SEAFOOD SOULFOOD

Tofu Pineapple Stir-Fry

Ingredients

– 1 cup fresh pineapple, cut into chunks

– 1 cup extra firm tofu, cubed

– 1 red bell pepper, cut into one-inch chunks

– 2 stalks celery, sliced

– 3/4 cup carrot, cut into matchsticks

– 4 cloves garlic, minced

– 2 tablespoons pureed lemongrass

– 12 dried chilies

– 4 tablespoons peanut oil, divided

– 3 tablespoons soy sauce

– 2 tablespoons oyster sauce

– 2 teaspoons sesame oil

– 1/2 tablespoon demerara sugar

– 1 teaspoon sambal oelek

 

Preparation

In a small bowl mix soy sauce, oyster sauce, sesame oil, sambal oelek and sugar together and set aside.

 

In a large wok heat 2 tbsp of peanut oil over high heat.

 

Add chilies and lemongrass and fry until fragrant.

 

Add tofu and stir-fry until golden.
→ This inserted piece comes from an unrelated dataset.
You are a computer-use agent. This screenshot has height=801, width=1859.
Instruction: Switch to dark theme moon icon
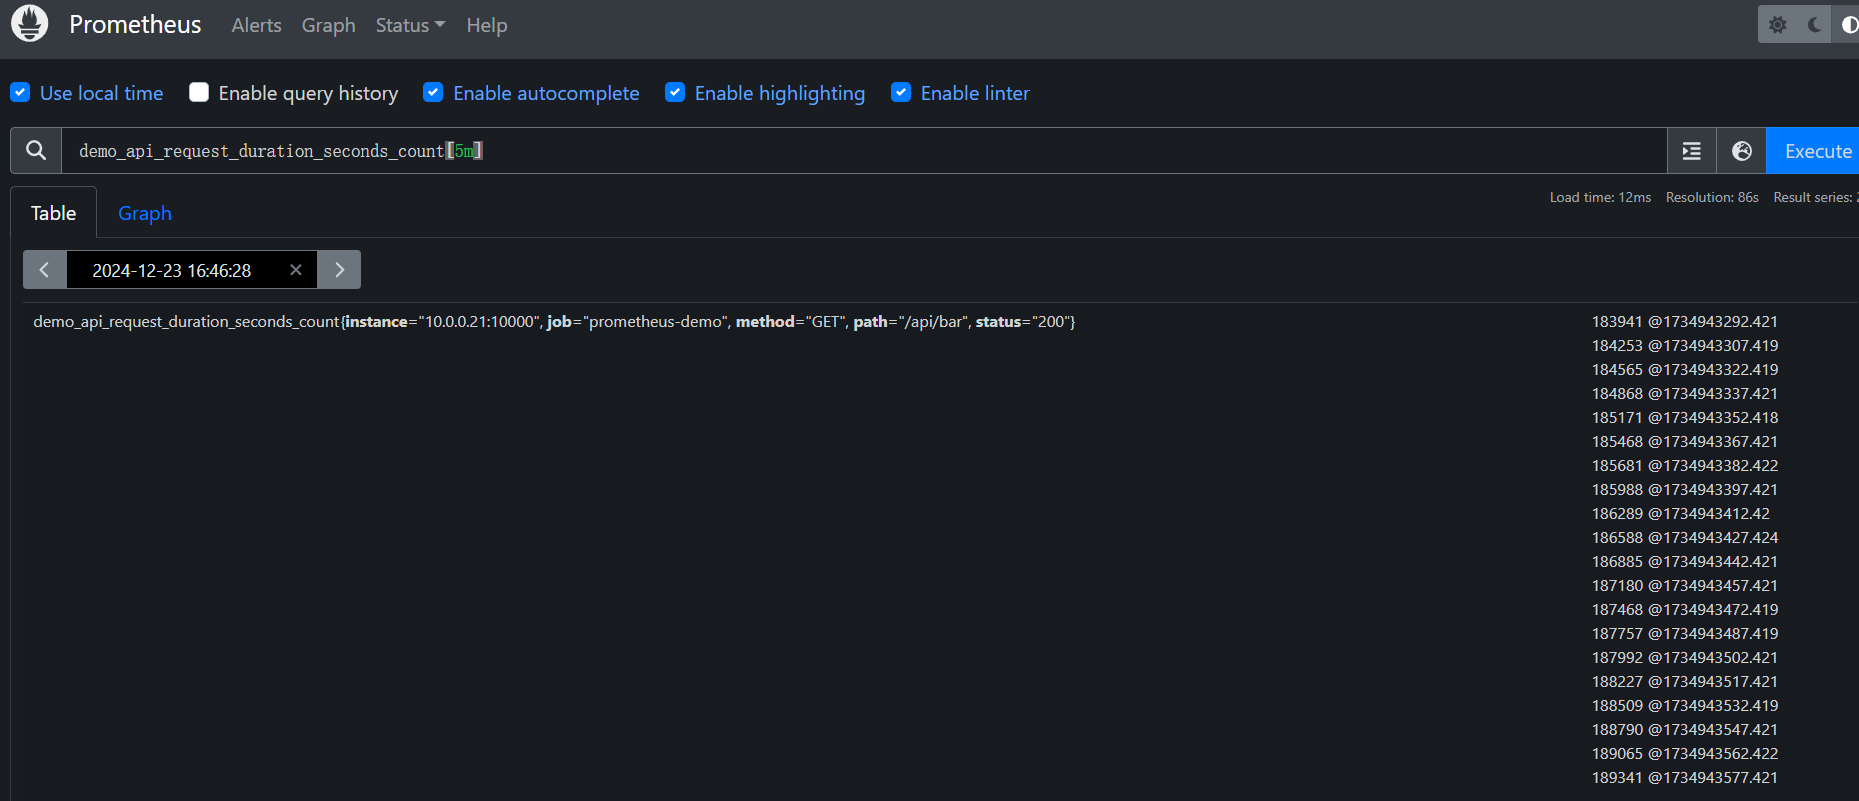[x=1814, y=25]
About five minutes

 

Remove chilies and tofu and set aside.

 

Add the remainder of the peanut oil to the wok and add the veggies.

 

Stir-fry until the carrot is tender, but the pepper is still slightly crisp. 4-6 minutes.

 

Add tofu and chilies back and pour in the sauce.

 

Toss to coat and let the sauce reduce slightly. 1-2 minutes.

 

Remove from heat and serve immediately over noodles or brown basmati rice.